6 Proven Cloud Cost Management Practices for Kubernetes

Table Of Contents

Teams looking to control and reduce their cloud costs can choose from multiple cloud cost management approaches. All of them require at least a basic understanding of what’s going on in your cloud infrastructure - this part relies on monitoring and reporting.

Once you gain visibility of the cost, you’re ready to optimize. Traditionally, many such approaches relied on reserving cloud capacity via Reserved Instances or Savings Plans. But we’re not going to cover this point since there are so many ways to get a better deal instead of paying upfront, as long as you do it right.

Here are six battle-tested practices to help you manage and optimize Kubernetes costs.

1. Track the right cost metrics in the right place

Understanding the cloud bill is hard, so it pays to invest in a cost monitoring tool. Ideally, it should show you cost metrics in real time since containerized applications scale dynamically - and so do their resource demands.

But having the best cost monitoring tool isn’t going to work if you don’t know which metrics to keep your eye on. Here are 3 metrics that will help you understand your Kubernetes costs better:

Daily spend

Get a daily cloud spending report to compare actual costs with the budget you set for the month. Suppose your monthly cloud budget is $1000. If your average daily spend is closer to $50 than $33 (30 days x $33 = $990), you’re likely to end up with a higher cloud bill than your budget allows.

Another perk of the daily report? Take a look, and you’ll immediately identify outliers or anomalies that might cause your bill to skyrocket

Cost per provisioned CPU vs. requested CPU

Another good practice is tracking the cost per provisioned CPU and requested CPU. If you’re running a Kubernetes cluster that hasn’t been optimized, you’ll see a difference between how much you’re provisioning and how much you’re actually requesting. You spend money on provisioned CPUs but only end up actually using (requesting) a small amount of them - so the price of individual requested CPUs grows.

If you compare the number of requested versus provisioned CPUs, you can find a gap. This gap is your cloud waste. Calculate how much you’re spending per requested CPU to make cost reporting more accurate. CAST AI, for example, makes this gap visible to you like in the image below.

Historical cost allocation

When finance approaches you to explain why your cloud bill is so high again, you probably want to know what ended up costing you more than expected. This is where historical cost allocation helps. A historical cost allocation report like that shows cost data for the past months split into the daily cost to help teams instantly spot cost outliers that are driving cloud waste.

Cloud cost reporting is a challenge since major cloud providers don’t provide access to data in real time.

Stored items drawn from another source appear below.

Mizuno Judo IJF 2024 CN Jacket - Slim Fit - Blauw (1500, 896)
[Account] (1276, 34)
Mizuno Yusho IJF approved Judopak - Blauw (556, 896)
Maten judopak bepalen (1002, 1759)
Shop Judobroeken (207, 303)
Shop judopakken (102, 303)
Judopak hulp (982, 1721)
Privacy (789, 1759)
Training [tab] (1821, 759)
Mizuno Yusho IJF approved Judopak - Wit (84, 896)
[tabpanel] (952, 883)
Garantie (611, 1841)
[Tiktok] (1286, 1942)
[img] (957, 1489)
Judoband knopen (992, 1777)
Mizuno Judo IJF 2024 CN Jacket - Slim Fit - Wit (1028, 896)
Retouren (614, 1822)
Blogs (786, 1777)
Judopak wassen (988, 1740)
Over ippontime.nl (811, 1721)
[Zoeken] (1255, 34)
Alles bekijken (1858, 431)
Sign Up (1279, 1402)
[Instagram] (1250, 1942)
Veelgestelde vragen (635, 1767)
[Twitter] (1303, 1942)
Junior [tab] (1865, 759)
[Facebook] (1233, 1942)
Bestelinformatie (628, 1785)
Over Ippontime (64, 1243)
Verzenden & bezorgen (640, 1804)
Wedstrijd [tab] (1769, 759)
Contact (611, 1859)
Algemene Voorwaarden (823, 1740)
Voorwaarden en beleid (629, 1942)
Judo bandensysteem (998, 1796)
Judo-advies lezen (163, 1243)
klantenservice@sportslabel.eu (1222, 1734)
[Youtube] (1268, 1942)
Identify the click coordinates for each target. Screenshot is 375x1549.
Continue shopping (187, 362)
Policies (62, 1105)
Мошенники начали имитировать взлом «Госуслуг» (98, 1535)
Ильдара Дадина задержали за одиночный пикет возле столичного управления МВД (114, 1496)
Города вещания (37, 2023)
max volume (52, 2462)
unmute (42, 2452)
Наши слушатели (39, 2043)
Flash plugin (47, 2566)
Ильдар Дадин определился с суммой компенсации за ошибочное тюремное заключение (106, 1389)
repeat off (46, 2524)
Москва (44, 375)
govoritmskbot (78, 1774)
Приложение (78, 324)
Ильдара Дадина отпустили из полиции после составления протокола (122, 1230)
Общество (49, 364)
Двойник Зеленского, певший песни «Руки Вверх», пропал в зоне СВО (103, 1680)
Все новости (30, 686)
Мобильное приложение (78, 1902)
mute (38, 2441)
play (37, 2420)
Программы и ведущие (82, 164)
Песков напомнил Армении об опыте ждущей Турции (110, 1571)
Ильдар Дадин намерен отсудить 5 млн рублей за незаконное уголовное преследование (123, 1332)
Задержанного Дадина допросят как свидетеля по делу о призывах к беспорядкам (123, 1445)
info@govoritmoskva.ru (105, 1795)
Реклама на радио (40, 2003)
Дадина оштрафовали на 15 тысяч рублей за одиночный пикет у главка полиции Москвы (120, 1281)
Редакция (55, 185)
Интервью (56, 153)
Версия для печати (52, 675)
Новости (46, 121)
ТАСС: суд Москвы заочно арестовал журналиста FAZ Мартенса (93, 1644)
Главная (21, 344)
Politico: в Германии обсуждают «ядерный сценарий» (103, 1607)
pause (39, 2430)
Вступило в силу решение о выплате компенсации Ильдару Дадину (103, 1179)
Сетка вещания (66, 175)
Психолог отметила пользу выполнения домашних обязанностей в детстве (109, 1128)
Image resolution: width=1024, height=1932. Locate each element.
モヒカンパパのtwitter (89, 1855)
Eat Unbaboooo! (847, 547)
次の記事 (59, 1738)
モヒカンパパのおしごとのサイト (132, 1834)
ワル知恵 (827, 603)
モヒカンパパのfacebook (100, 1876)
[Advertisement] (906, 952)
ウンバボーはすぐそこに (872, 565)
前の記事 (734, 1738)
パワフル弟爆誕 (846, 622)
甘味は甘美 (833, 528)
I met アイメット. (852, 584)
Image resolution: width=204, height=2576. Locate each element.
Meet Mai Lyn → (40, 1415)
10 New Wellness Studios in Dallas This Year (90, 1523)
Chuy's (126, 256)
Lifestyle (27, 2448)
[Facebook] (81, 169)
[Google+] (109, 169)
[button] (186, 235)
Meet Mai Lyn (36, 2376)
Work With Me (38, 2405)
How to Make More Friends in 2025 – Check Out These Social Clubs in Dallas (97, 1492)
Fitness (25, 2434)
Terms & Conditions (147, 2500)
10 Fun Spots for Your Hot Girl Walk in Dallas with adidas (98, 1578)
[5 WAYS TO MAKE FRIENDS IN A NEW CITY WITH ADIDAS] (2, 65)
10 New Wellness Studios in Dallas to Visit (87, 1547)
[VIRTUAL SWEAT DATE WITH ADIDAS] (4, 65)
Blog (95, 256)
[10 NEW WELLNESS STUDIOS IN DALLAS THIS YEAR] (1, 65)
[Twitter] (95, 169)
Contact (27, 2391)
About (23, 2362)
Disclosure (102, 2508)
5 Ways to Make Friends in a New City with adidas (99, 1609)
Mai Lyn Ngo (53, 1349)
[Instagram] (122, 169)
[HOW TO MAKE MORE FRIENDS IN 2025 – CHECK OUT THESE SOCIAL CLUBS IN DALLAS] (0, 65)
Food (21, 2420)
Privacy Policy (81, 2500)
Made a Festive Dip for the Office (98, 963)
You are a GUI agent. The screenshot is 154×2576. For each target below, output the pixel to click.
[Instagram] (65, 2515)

Third-party solutions that increase cost visibility can fill this gap and allow engineering teams to instantly identify cost spikes and keep their cloud expenses in check. They also include automatic alerting features that help to take action immediately. This works really well if you serve cost data in a tool engineers use anyway - for example, the industry-standard observability tool Grafana.

2. Ask the right questions to accelerate cloud cost anomaly detection

So, you’ve got your cost monitoring tool in place, and it’s generating heaps of data. And then you experience a cost spike, so it’s time to investigate the cause.

This may take a while if you don’t have a clue where to look. Investigating cloud cost issues can take a team from a few hours to days. Some teams report dedicating entire sprints to this!

The first step is taking a look at the historical cost allocation report that we discussed in the previous section. To grasp your cost situation quickly, here are a few questions you should ask based on that report:

  • What was your projected monthly spend compared to last month’s spend?
  • What is the difference between this and the previous month?
  • Are there any idle workloads that aren’t doing anything apart from burning your money?
  • What was the distribution between namespaces in terms of dollar spend? Namespaces provide a way for isolating groups of resources within a single cluster.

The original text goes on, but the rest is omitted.